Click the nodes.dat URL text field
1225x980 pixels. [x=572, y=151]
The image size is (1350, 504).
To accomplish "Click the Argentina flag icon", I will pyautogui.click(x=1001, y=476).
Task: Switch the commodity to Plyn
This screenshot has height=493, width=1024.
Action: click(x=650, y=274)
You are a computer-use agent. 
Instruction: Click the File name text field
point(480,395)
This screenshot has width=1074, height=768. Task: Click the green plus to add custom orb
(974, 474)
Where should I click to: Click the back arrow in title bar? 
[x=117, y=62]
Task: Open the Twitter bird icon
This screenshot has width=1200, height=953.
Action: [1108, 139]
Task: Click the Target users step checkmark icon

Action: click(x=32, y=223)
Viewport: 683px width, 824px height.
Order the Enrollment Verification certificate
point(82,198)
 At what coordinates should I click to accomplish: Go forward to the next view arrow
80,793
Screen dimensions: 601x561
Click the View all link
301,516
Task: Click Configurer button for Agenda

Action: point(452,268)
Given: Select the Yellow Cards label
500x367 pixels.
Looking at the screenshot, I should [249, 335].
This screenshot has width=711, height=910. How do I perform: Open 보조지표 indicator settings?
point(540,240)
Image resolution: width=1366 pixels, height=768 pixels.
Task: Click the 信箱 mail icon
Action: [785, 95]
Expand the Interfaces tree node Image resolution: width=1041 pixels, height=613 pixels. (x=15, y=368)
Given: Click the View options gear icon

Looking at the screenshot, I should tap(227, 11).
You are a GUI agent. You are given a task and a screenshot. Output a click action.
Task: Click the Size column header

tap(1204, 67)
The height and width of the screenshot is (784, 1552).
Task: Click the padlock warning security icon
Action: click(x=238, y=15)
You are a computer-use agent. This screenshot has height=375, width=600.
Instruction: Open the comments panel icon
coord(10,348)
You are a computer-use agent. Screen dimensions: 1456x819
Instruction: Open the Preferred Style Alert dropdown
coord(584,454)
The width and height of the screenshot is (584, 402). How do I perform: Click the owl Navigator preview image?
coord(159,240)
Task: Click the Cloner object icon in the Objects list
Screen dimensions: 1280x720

________________________

▸ REQUIRED WORK: Note each line of the material holding "dimensions" and copy it out.

▸ EXERCISE SOLUTION:
Screen dimensions: 601x561
You are a computer-use agent. Screen dimensions: 1456x819
Screen dimensions: 1280x720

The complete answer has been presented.